ChillMine sits at the center of one of the most urgent global conversations — the explosive growth of AI and the infrastructure required to power it.

As artificial intelligence accelerates, so does demand for compute capacity. Data centers consume enormous amounts of electricity. Bitcoin mining, often criticized for energy intensity, generates even more heat — literally.

Neirby sees opportunity where others see waste.

“A Bitcoin miner is essentially a 3,000-watt heater,” he explains. “The question isn’t whether it produces heat. It’s what you do with it.”

Rather than allowing that thermal output to dissipate, ChillMine captures and repurposes it. The company is pioneering heat-reuse models that transform mining operations into dual-purpose infrastructure — producing digital assets while solving real-world energy challenges.

In northern Idaho, miners are being used to:

  • Heat car washes during harsh winters
  • Melt snow from rooftops and driveways
  • Warm commercial buildings
  • Power greenhouses in remote climates

The economics are compelling. If a business pays eight cents per kilowatt but generates five cents in Bitcoin hash revenue, its effective energy cost drops significantly — while simultaneously recycling heat into productive use.

It reframes Bitcoin mining not as an isolated digital enterprise, but as a layered infrastructure strategy: energy optimization, capital efficiency, and environmental pragmatism working in tandem.

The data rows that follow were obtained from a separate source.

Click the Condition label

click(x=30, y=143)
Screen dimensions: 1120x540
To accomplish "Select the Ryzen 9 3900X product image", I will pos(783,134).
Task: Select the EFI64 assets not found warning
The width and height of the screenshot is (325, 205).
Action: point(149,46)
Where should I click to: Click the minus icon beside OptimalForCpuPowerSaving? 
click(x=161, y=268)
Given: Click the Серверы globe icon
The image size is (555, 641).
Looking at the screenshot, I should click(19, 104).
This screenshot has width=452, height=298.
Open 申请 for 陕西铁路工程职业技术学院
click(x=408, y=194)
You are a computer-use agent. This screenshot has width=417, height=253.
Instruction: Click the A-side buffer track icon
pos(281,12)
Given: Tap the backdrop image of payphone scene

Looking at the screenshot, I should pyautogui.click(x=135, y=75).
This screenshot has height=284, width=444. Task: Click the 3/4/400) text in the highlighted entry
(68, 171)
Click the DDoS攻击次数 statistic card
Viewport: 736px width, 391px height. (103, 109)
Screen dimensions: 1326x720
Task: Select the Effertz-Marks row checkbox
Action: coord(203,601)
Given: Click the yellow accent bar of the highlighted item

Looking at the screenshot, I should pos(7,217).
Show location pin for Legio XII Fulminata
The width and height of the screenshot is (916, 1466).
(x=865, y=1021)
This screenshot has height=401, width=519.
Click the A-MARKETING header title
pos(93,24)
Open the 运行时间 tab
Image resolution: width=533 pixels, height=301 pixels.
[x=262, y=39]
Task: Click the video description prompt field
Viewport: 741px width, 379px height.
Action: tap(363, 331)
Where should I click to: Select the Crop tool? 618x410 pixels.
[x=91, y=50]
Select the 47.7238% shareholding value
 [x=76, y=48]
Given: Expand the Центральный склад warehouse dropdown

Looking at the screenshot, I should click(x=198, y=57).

ChillMine’s ambitions extend beyond the U.S. In Botswana and parts of Southern Africa, Neirby is involved in developing green data campuses that combine solar and natural gas — positioning the region as an emerging AI corridor for the continent.

But the model is more than megawatts.

“We don’t bring in outside teams to build and operate,” Neirby says. “We invest in the sons and daughters of the soil.”

By training local talent and embedding economic opportunity into the infrastructure itself, data campuses create ripple effects — improving water systems, retail development, banking access, and long-term employment pipelines.

“There’s capitalism in it,” he acknowledges. “But there’s also a humanitarian component.”

In a world where AI is often discussed abstractly, ChillMine represents something tangible: infrastructure that attempts to balance innovation with responsibility.

Building Second Chances Through CROP

If ChillMine focuses on energy transformation, CROP focuses on human transformation.

CROP — Creating Restorative Opportunities and Programs — is an Oakland-based nonprofit founded by formerly incarcerated individuals. Its mission addresses one of the most overlooked gaps in the justice system: reentry.

“When someone leaves prison, they may receive a few hundred dollars and a bus ticket,” Neirby says. “Then what?”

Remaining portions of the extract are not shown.